JOY OF LIVING: The painting Moulin Rouge by Vytautas Kasiulis.
VILNIUS - Vilnius will have a new and unique museum. At the end of September, the Lithuanian Art Museum received a unique gift, which is the collection of 596 paintings by Vytautas Kasiulis. Kasiulis, who achieved worldwide recognition, was born in Lithuania in 1918 and died in 1995 in Paris where he spent most of his life. Modern art museums in Paris and New York, art galleries and collectors in France, the U.S., Canada, the UK, Sweden, Denmark, Switzerland, Germany, Argentina, Australia, and Israel are proud to have paintings by Kasiulis, who was hailed by art critics as one of the most interesting Paris school painters in the second half of the 20th century. The museum of Kasiulis’ paintings will be opened after a year in the building on Gostauto Street 1.

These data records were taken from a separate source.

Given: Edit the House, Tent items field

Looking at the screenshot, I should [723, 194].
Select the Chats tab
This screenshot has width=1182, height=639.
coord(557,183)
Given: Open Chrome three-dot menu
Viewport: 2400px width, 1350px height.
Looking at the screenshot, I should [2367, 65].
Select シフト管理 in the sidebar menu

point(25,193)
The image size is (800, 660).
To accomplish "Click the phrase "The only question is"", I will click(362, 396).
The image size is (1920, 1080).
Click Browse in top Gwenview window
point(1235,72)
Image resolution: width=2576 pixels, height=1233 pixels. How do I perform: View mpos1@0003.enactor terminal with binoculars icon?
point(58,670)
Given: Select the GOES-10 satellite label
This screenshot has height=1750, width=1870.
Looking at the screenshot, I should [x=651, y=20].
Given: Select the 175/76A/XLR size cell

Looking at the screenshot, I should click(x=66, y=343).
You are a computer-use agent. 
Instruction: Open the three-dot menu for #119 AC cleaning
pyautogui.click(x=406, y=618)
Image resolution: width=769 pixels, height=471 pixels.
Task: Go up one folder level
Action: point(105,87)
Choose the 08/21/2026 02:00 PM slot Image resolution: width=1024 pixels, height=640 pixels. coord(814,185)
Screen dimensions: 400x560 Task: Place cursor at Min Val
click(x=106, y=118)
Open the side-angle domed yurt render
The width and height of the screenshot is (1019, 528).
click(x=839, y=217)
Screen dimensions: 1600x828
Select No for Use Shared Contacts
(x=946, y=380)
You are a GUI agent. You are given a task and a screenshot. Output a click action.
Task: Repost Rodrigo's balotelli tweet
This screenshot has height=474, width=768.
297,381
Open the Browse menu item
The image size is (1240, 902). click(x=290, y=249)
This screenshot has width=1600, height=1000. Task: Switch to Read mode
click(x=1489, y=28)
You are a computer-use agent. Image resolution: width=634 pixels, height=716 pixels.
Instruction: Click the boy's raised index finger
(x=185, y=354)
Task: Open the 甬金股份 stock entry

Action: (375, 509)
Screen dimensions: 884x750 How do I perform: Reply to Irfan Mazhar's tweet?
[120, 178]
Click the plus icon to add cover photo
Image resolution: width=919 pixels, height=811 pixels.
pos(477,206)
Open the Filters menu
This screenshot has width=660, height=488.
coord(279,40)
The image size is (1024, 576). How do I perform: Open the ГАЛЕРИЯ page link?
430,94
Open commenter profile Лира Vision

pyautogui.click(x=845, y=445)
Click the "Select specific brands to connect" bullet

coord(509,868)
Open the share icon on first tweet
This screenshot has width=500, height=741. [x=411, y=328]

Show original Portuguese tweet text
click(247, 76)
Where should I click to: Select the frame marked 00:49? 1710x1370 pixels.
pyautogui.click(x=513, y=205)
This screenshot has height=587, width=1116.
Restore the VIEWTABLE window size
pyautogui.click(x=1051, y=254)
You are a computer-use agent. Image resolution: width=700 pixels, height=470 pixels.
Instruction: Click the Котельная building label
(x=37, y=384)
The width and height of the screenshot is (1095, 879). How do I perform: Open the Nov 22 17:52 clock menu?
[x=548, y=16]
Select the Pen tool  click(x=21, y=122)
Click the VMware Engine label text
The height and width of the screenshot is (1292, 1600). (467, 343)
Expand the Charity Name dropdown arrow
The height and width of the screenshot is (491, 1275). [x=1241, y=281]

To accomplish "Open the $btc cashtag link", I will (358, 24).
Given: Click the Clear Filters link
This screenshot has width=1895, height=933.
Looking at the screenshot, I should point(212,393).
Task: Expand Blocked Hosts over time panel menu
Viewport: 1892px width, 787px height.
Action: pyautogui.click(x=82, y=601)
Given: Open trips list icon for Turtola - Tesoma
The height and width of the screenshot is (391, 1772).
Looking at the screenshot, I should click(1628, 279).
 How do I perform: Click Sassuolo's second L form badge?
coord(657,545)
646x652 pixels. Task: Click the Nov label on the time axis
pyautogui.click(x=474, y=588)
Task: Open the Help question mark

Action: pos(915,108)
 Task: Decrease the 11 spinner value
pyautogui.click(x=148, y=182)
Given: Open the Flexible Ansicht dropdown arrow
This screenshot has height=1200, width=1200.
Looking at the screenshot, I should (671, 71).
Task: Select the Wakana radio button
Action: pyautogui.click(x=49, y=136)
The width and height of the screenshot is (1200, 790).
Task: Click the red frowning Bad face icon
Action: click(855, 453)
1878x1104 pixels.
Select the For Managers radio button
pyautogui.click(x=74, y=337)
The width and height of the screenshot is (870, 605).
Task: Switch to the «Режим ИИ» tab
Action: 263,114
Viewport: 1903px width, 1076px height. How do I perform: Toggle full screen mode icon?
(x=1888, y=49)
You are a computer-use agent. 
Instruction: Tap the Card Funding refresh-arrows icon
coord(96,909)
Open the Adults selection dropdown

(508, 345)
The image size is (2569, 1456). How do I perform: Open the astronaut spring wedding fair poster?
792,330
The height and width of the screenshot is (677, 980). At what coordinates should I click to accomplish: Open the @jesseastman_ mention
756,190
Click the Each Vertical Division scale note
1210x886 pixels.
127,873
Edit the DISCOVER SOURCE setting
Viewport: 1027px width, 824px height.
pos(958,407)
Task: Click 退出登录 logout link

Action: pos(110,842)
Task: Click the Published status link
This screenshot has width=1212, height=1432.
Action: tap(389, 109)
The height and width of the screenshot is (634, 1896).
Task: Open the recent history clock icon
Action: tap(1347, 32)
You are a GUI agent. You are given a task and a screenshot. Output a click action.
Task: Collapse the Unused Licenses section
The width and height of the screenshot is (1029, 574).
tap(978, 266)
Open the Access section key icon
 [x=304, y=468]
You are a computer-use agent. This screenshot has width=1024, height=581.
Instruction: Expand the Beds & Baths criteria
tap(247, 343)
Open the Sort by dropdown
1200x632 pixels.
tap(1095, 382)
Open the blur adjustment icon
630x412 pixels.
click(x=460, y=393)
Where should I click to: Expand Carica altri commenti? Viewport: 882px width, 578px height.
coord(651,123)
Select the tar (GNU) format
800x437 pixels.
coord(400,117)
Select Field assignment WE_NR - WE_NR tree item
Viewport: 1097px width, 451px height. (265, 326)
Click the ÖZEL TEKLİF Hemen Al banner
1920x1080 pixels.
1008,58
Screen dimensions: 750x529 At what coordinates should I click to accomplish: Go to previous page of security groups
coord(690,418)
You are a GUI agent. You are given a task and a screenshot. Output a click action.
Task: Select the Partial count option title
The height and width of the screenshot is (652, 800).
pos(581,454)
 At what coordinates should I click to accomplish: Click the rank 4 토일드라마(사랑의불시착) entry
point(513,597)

On Sept. 29, the press conference to announce this good news was held in the Lithuanian Art Museum’s conference hall. The decision to donate the collection to Lithuania was made by Brone Kasiuliene, Kasiulis widow, not long before her recent death in France. She had some major doubts before the decision. “She was an old woman who visited Vilnius for the last time in 1940 when it was a small and bleak town,” said Romualdas Budrys, director of the Lithuanian Art Museum, who convinced Kasiuliene to donate the collection, resolving some of Kasiuliene’s queries regarding the donation.
“She was afraid that Lithuania will not continue to be independent. She was afraid that the Russians in their tanks will come back,” son of the famous painter, also Vytautas Kasiulis (but not a painter), said at the press conference about his mother’s doubts adding that the biggest impression of Vilnius for him is that everybody speaks the Lithuanian language in this city – he used to speak that language only to a few people in his native France.
Kasiulis, the future world-scale painting super star, was born in the Lithuanian town of Simnas. In 1937-1941, he studied at the Kaunas Art School. His first exhibition in 1943, held at the Vytautas Magnus Culture Museum in Kaunas, was a great success. In 1944, Kasiulis left for Austria and Germany for further studies and after the end of WWII, he had no possibility to return to his homeland. In 1948, Kasiulis arrived in Paris, the city of his dreams, where he stayed until the end of his days. “He made his way to Paris, where he got a job as a night watchman. By night he patrolled a radio shop with a revolver; by day he visited the galleries, marveled at the works of the French impressionists,” wrote the U.S. magazine Time in 1954 about Kasiulis’ first months in Paris. “People are worrying too much. After all, what do we really need? A room, a bed and one square meal a day. There is still plenty of sunshine around,” Kasiulis told Time in 1954. That article in Time about Kasiulis was titled Joy of Living.
Paris had an enormous influence on his art. His favorite subject was the same as to the majority of French artists of that period: lower-middle-class people, treated with traditional French gentle irony and admiration at the same time – it is enough to watch the French movies of the second half of the 20th century where, for example, a prostitute is always some good-hearted positive personage and the character of the main hero is usually far from the monumentally politically correct preaching of a typical Hollywood production.Kasiulis’ art is as joyful and colorful as the music video California Gurls by Katy Perry but at the same time it has some light sentimentalism in the style of Marc Chagall. Portraits of Eastern European Jews are also somewhat common to both painters. According to art critic Jean Chabanon, “the romantic world of Kasiulis turns us away from the common roads and surprises us with tenderness and nostalgia. The artist pictures the world of his imagination with great joy, where all people are poets and all things are decorations, where all gardens are gardens of paradise.”
In 2009, under the program Vilnius – European Capital of Culture 2009, more than 150 of Kasiulis’ paintings were on display at the Vilnius Picture Gallery. Lithuanian President Dalia Grybauskaite visited the exhibition and expressed her wish that the artistic legacy of Kasiulis would come to Lithuania. “Lithuania would become even more attractive to tourists. This idea could be driven forward by the ministries that promote incoming tourism, the Culture Ministry and the Economy Ministry,” Grybauskaite has said. Her wish came true.